I’m part Brand Strategist, part Science Fiction author. Sometimes they’re very different worlds, but sometimes I learn something in one part of my life that’s very useful in the other. And the other day thinking about science fiction helped me realise something very important about prediction, and then about brands.

Tomorrow’s not what it used to be

When you’re an SF writer, people often think you’ve got a shortcut to the future. It can get a bit embarrassing, because in fact nothing dates like technology. Everyone had an iPod ten years ago. Twenty years ago mobile phones had only just stopped being bricks. And the very latest record player from the Eighties? It’s an artefact from a different time.

And that creates problems when you’re writing about tomorrow. The future’s the one place we’re all headed towards, all at exactly the same speed. And, because time always passes, when your readers sit down to read your SF book, they’ll be closer to the future you’ve invented than you were when you were inventing it. And that can make anything you’ve got wrong very easy to spot indeed.
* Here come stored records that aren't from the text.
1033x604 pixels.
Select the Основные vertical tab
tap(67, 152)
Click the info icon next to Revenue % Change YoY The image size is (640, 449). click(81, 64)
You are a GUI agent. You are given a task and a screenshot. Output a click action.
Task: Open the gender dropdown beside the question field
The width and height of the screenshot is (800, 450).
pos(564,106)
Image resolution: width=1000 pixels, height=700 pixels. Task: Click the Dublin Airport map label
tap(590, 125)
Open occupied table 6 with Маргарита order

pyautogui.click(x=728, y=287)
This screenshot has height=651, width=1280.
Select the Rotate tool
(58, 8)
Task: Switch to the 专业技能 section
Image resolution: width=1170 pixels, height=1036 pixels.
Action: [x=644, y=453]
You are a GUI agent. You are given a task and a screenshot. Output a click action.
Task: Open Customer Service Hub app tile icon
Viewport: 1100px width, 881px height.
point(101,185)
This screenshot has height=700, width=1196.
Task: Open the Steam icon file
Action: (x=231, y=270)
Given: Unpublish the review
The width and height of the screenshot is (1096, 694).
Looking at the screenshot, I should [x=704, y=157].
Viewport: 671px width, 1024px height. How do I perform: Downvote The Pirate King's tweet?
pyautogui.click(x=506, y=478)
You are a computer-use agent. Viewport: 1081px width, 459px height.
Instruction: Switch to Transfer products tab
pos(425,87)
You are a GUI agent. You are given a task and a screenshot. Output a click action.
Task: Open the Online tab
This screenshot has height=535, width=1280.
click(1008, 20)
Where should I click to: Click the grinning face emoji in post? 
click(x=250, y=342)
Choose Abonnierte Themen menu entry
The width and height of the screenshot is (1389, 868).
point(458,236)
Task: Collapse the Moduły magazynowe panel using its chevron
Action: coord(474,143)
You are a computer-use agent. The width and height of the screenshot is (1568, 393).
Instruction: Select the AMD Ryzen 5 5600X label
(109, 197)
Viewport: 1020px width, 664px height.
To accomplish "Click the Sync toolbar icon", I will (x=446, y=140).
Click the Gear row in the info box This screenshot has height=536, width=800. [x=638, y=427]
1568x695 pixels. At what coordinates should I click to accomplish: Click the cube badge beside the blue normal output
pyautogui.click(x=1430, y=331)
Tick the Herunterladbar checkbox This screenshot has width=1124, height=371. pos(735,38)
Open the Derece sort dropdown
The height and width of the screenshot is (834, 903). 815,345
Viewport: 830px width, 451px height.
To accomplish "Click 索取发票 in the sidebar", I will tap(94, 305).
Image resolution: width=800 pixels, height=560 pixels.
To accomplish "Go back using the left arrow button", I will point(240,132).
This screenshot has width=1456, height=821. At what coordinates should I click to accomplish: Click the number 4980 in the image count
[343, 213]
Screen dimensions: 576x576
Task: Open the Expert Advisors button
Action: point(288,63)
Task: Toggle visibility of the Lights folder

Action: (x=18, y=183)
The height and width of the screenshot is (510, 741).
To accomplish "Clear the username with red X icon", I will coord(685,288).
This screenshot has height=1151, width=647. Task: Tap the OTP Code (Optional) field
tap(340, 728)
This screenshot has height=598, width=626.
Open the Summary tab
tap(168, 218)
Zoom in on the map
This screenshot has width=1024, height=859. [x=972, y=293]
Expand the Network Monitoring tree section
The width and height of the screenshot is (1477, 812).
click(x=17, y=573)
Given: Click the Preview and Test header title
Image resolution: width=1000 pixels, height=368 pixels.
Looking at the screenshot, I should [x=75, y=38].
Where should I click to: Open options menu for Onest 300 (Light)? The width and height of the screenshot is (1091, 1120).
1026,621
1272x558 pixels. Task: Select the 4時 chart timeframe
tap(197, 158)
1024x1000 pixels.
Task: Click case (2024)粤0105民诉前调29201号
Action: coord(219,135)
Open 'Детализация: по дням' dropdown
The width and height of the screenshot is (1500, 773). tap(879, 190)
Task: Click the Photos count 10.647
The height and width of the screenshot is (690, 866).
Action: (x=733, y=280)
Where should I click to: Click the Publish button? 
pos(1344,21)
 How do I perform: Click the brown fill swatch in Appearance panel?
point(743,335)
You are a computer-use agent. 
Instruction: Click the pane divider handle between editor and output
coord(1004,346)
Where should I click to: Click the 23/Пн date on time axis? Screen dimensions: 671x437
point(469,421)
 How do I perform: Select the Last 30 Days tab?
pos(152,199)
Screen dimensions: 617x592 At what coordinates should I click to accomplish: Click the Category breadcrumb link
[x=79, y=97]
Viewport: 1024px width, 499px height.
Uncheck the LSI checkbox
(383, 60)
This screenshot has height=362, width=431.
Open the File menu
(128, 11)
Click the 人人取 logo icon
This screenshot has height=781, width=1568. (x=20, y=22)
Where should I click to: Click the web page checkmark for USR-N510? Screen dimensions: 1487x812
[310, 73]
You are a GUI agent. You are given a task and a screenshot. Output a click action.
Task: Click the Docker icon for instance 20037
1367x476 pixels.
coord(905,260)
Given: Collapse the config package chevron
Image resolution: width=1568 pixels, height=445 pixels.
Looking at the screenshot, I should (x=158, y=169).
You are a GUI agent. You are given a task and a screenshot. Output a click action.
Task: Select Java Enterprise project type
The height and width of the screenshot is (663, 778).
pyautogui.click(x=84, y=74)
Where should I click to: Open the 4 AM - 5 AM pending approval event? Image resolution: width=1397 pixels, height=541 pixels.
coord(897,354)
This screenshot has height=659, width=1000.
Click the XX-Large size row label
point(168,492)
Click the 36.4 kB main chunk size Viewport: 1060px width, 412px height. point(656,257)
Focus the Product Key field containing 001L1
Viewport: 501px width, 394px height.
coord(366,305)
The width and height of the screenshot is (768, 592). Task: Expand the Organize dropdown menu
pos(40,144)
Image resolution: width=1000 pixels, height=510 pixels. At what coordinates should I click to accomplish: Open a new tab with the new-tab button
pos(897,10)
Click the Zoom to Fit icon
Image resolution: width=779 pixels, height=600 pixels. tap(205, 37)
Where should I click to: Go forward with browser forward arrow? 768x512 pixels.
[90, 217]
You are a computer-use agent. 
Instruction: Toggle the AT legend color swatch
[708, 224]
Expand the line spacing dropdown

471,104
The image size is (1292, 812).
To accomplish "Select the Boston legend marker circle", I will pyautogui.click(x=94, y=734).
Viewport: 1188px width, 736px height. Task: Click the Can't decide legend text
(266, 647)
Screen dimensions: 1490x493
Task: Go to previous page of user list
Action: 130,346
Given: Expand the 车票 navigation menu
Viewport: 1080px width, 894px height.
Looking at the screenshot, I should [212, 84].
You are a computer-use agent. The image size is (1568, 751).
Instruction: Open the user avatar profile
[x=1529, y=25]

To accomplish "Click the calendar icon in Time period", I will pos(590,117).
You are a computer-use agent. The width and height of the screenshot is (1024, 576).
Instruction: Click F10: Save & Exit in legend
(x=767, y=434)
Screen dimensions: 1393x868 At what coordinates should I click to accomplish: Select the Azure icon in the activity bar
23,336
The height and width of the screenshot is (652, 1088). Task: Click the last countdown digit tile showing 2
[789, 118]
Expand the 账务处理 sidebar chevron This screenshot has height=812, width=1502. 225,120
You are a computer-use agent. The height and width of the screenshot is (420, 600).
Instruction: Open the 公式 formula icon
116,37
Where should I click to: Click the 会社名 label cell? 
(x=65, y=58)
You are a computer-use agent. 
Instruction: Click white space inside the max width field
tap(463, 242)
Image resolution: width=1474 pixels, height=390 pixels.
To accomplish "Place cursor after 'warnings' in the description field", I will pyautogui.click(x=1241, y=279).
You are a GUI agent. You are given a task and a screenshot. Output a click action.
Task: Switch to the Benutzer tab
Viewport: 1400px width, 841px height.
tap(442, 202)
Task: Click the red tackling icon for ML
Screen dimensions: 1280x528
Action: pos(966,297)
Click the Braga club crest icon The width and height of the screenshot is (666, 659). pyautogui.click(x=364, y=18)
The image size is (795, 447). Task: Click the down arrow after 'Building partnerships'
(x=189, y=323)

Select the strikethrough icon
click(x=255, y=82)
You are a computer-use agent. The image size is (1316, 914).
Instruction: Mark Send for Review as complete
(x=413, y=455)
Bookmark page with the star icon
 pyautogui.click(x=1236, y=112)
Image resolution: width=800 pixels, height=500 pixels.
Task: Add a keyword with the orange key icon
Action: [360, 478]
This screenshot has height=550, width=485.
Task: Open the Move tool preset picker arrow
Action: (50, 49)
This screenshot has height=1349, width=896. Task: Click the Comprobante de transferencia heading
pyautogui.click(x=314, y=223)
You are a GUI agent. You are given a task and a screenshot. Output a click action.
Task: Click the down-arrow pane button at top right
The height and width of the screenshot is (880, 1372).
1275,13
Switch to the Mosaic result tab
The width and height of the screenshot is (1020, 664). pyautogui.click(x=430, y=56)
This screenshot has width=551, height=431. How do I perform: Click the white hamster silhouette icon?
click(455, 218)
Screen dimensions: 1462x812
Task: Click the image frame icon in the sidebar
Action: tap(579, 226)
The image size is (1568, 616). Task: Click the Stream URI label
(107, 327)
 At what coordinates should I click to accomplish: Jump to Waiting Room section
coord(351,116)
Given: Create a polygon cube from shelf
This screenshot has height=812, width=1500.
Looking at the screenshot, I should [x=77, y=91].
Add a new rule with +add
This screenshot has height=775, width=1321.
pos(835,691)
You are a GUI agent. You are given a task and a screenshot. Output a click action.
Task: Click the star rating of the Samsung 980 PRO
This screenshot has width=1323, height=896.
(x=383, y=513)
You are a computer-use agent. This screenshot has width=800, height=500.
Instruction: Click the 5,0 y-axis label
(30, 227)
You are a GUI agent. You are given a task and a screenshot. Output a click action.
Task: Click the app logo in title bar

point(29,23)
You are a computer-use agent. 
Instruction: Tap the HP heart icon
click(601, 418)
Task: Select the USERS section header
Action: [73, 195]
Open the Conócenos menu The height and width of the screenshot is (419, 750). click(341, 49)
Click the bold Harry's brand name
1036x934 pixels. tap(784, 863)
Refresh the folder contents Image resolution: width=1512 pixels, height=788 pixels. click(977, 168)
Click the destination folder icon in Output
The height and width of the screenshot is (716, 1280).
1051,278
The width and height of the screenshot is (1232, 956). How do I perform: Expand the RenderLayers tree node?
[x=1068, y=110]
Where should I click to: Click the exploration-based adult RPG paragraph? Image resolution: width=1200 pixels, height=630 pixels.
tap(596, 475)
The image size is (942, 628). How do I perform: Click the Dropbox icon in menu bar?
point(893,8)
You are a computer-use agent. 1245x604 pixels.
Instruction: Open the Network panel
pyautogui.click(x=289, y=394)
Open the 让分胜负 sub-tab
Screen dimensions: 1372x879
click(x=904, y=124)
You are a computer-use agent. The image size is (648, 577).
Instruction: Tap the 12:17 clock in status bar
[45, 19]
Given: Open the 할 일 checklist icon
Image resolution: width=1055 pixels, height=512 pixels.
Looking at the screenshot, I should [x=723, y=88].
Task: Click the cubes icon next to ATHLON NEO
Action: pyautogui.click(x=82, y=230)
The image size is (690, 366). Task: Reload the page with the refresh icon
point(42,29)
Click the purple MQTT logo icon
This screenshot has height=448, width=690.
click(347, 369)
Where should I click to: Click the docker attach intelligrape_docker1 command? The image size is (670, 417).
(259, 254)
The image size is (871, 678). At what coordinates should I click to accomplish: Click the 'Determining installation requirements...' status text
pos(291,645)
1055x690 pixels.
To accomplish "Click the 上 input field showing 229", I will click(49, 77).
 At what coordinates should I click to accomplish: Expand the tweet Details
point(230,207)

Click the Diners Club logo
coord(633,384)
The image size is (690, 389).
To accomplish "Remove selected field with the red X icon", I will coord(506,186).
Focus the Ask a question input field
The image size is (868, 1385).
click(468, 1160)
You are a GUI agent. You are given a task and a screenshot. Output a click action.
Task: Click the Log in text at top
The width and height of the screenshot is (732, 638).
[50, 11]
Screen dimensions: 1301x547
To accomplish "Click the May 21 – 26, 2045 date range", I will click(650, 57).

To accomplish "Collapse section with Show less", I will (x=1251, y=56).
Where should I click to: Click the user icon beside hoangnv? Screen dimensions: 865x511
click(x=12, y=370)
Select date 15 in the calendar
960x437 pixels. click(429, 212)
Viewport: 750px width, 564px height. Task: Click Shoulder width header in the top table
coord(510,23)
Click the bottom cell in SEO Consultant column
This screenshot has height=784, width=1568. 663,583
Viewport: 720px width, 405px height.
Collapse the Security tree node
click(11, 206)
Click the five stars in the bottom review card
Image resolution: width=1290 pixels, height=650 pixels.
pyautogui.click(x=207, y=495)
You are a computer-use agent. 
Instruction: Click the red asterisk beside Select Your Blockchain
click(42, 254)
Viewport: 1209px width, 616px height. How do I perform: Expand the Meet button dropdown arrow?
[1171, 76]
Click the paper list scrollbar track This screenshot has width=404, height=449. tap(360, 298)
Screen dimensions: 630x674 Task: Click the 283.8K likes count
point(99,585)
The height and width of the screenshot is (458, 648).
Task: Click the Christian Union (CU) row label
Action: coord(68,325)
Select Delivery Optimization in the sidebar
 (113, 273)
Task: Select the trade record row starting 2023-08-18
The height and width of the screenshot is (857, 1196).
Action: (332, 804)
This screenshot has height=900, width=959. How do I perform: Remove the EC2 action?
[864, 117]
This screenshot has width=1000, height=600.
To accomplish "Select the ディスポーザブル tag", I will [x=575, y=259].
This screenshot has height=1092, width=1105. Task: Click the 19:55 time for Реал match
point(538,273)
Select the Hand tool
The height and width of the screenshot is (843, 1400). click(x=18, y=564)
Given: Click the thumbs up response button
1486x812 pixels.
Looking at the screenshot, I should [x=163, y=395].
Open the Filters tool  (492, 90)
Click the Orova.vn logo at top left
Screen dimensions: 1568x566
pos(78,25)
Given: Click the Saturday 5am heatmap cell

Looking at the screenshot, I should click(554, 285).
Look at famously excellent SF movie ‘Blade Runner’, for example. It’s set in 2019. Now that we’re actually in 2018, it’s very easy to see that it’s not actually very accurate. Nobody in the film has mobile phones and none of them use the internet. We don’t have flying cars (an ongoing tragedy) or almost-human robots. And Los Angeles doesn’t look anything like Ridley Scott’s urban hellscape, which is actually quite a relief.

All the possible futures

So, if SF doesn’t predict the future, what’s it actually for? Well, ‘Blade Runner’ is still a great film to watch. Of course it tells a very human story, about love, mortality and loss. But it does something else very valuable. By showing you a world that’s not actually tomorrow, but is different from today in some pretty surprising ways, it helps you practice being surprised.

And what I realised about prediction. On one level, it’s impossible. Nobody knows exactly what will happen next – just ask the pollsters from the last election. But it can help you get ready for what might happen next. And that’s a very important thing to do.

To do that, you need to define the best of what you are now, about the genuine, constructive value you bring to the world around you. Then you test it out. You think about all the different tomorrows that could happen – most very sensible, some completely nutso. And you work out how you’ll bring the best of yourself to bear on all of them.

And whatever it is that always works, whatever it is that always makes the world better not just for you but for the most important people around you – that’s what you build your brand and all your brand comms on. Because you know that, whatever unpredictable things happen, it’ll always help you make the best of them, for you customers, your colleagues and for you.